BEGIN DATA SECTION

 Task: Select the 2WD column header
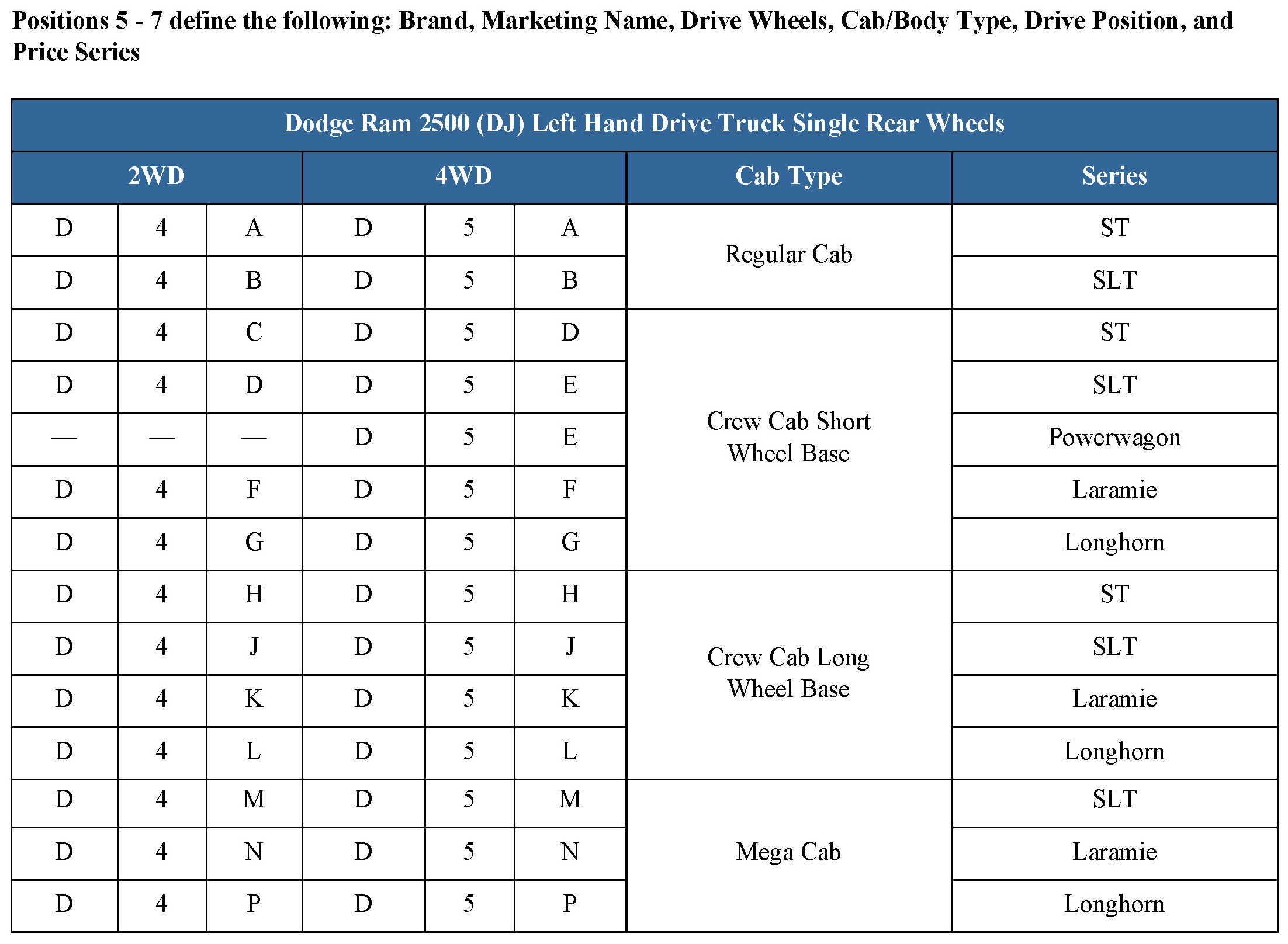coord(157,176)
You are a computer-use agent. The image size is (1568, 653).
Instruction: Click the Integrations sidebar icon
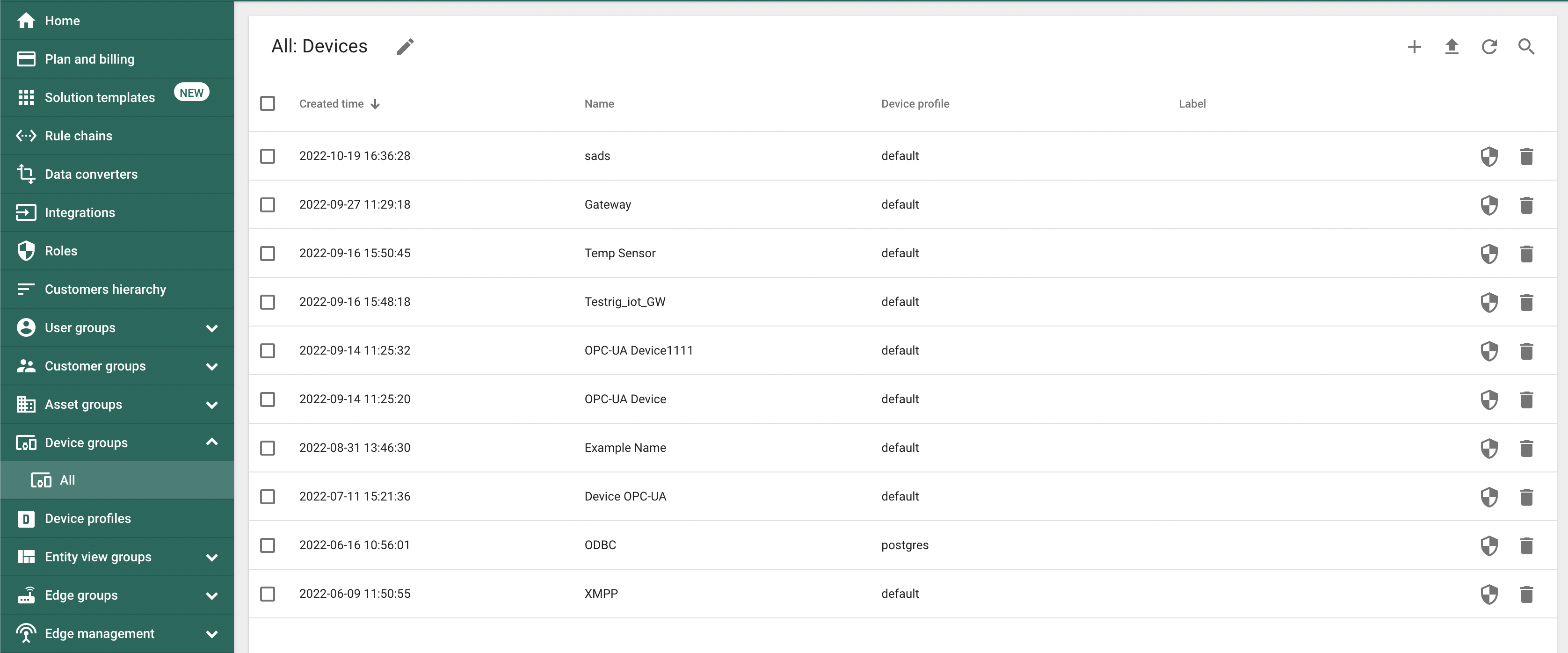tap(26, 212)
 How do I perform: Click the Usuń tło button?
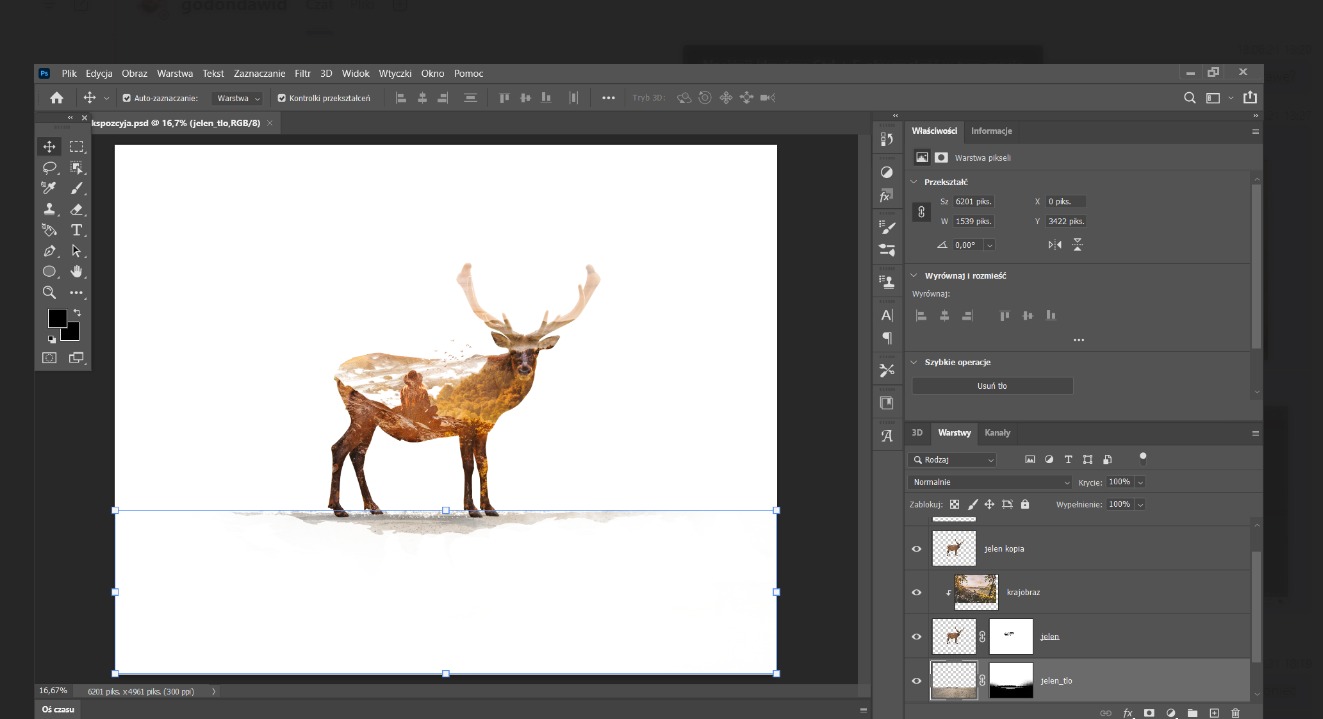point(992,386)
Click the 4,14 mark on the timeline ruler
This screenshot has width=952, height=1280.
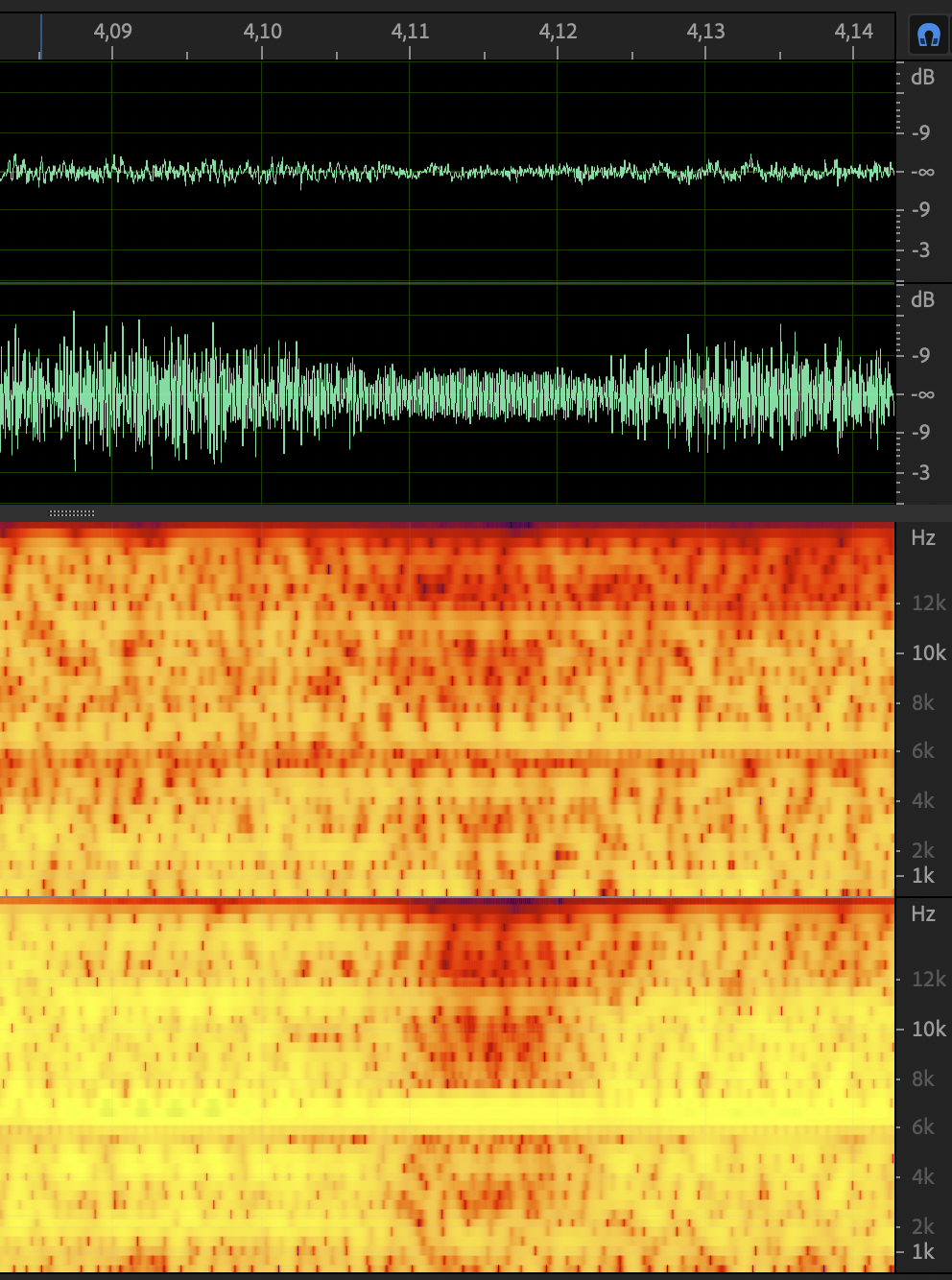(x=853, y=32)
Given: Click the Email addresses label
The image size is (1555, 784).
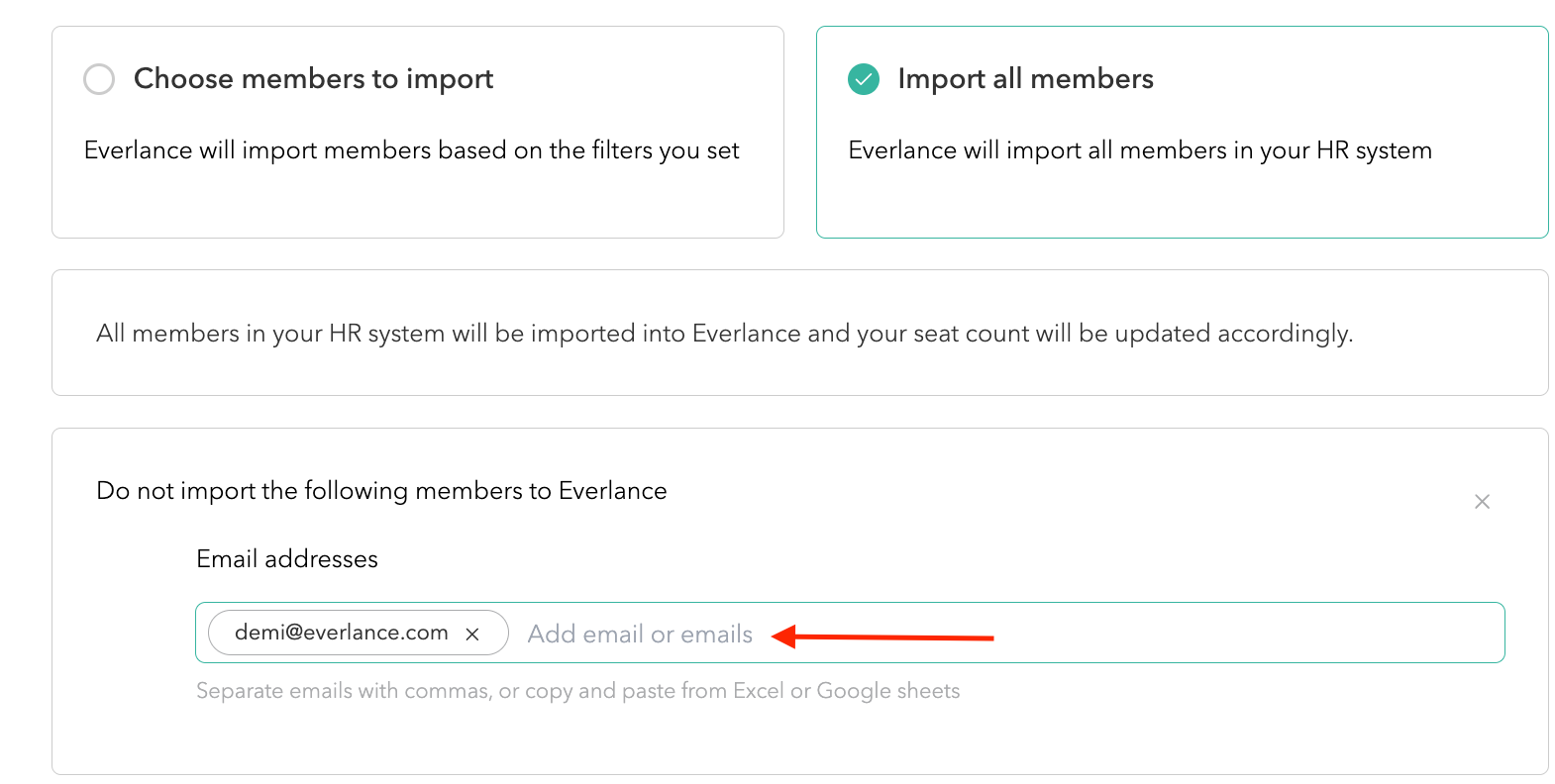Looking at the screenshot, I should pyautogui.click(x=287, y=559).
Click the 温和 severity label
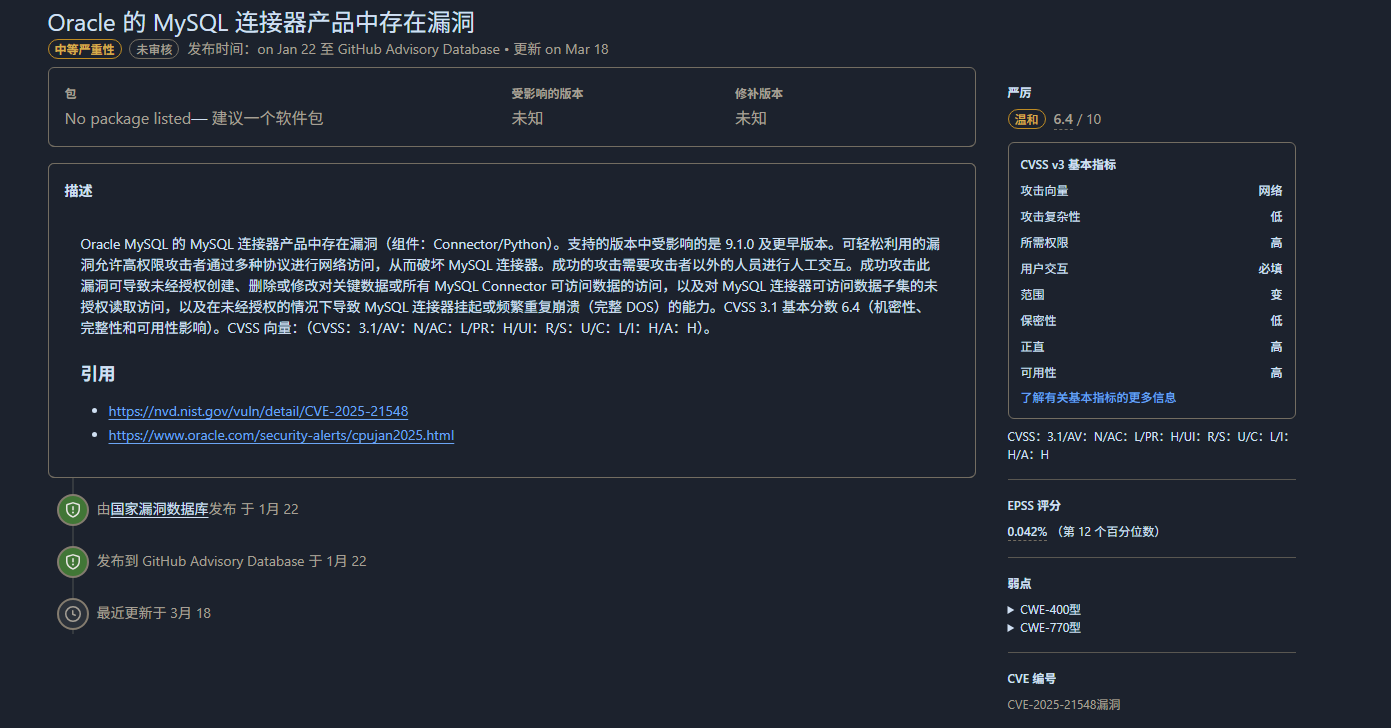Screen dimensions: 1391x728 [1026, 120]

END DATA SECTION

▶ TASK TO CARRY OUT
Where a line contains "You are a computer-use", begin there and set down exactly each line through the end of the data above, omitting any pictures.

▶ SOLUTION TO THE EXERCISE
You are a computer-use agent. The image size is (1568, 653).
Instruction: Click the Integrations sidebar icon
tap(26, 212)
 How do I perform: Click the Usuń tło button?
point(992,386)
Click the 4,14 mark on the timeline ruler
This screenshot has width=952, height=1280.
(x=853, y=32)
Given: Click the Email addresses label
The image size is (1555, 784).
Looking at the screenshot, I should pyautogui.click(x=287, y=559).
Click the 温和 severity label
Screen dimensions: 1391x728 [1026, 120]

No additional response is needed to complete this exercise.